▸ Reading text:
-*-*-
Q. My cucumbers are wrapping around other plants in my garden. What should I do?
A. Cucumbers should be grown vertically. We use T-Frames with pipe or wire, and strings (baling twine) on which they grow up.
In your situation, I recommend you get some 8′-long 2″ X 2″ stakes, put them in the ground about 15″ apart near every plant, then take your cucumber vines and gently unwrap them from the other plants and guide them around the stakes. You may need to put a nail in occasionally and tie the vines, so they don’t slip down.
Also, you should take off the sucker stems that grow from every leaf node on the main stem. Cut them off after the first female flower, which is usually at the first leaf.
If you don’t prune your plants in this way you will soon have a terrible mess of vines everywhere. the cucumbers will be eaten, trampled, diseased, etc., and your yield will be small.
Go to the Group site – https://www.facebook.com/groups/2304852529528161/ – and see the photos of gardens grown vertically. The main picture on the home page shows tomatoes in a greenhouse, but we do tomatoes, eggplant, cucumbers, squash, small melons, pole beans, eggplant, and even peppers this way. And we often also do it right in the dirt, with no greenhouse.
And the yields are many times greater than traditional methods in the same amount of space.
-*-*-
Repeat the gardening Q&A on growing cucumbers vertically word for word, from start to finish.

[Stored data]
-*-*-
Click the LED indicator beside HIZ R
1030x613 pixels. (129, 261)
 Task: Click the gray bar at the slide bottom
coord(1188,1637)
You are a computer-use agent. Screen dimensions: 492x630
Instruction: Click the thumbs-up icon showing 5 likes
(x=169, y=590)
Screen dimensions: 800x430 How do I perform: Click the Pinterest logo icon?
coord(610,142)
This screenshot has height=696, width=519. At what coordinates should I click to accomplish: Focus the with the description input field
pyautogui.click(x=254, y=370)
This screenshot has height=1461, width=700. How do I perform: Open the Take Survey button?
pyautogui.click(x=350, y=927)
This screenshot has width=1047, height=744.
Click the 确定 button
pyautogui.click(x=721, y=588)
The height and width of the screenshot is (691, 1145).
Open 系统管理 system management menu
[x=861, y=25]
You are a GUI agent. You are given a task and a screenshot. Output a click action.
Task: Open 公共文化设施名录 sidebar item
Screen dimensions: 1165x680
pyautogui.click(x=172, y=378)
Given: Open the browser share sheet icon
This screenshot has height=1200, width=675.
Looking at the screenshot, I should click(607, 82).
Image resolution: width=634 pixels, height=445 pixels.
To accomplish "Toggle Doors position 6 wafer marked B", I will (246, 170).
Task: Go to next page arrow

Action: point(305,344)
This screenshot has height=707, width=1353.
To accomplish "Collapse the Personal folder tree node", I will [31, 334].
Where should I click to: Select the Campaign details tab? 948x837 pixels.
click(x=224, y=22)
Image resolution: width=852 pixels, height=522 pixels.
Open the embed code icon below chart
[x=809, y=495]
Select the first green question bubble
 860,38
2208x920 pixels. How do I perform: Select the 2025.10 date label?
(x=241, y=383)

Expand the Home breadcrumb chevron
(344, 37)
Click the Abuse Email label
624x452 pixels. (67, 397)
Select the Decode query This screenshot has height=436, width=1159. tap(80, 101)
-*-*-
▸ Solved exercise:
Q. My cucumbers are wrapping around other plants in my garden. What should I do?
A. Cucumbers should be grown vertically. We use T-Frames with pipe or wire, and strings (baling twine) on which they grow up.
In your situation, I recommend you get some 8′-long 2″ X 2″ stakes, put them in the ground about 15″ apart near every plant, then take your cucumber vines and gently unwrap them from the other plants and guide them around the stakes. You may need to put a nail in occasionally and tie the vines, so they don’t slip down.
Also, you should take off the sucker stems that grow from every leaf node on the main stem. Cut them off after the first female flower, which is usually at the first leaf.
If you don’t prune your plants in this way you will soon have a terrible mess of vines everywhere. the cucumbers will be eaten, trampled, diseased, etc., and your yield will be small.
Go to the Group site – https://www.facebook.com/groups/2304852529528161/ – and see the photos of gardens grown vertically. The main picture on the home page shows tomatoes in a greenhouse, but we do tomatoes, eggplant, cucumbers, squash, small melons, pole beans, eggplant, and even peppers this way. And we often also do it right in the dirt, with no greenhouse.
And the yields are many times greater than traditional methods in the same amount of space.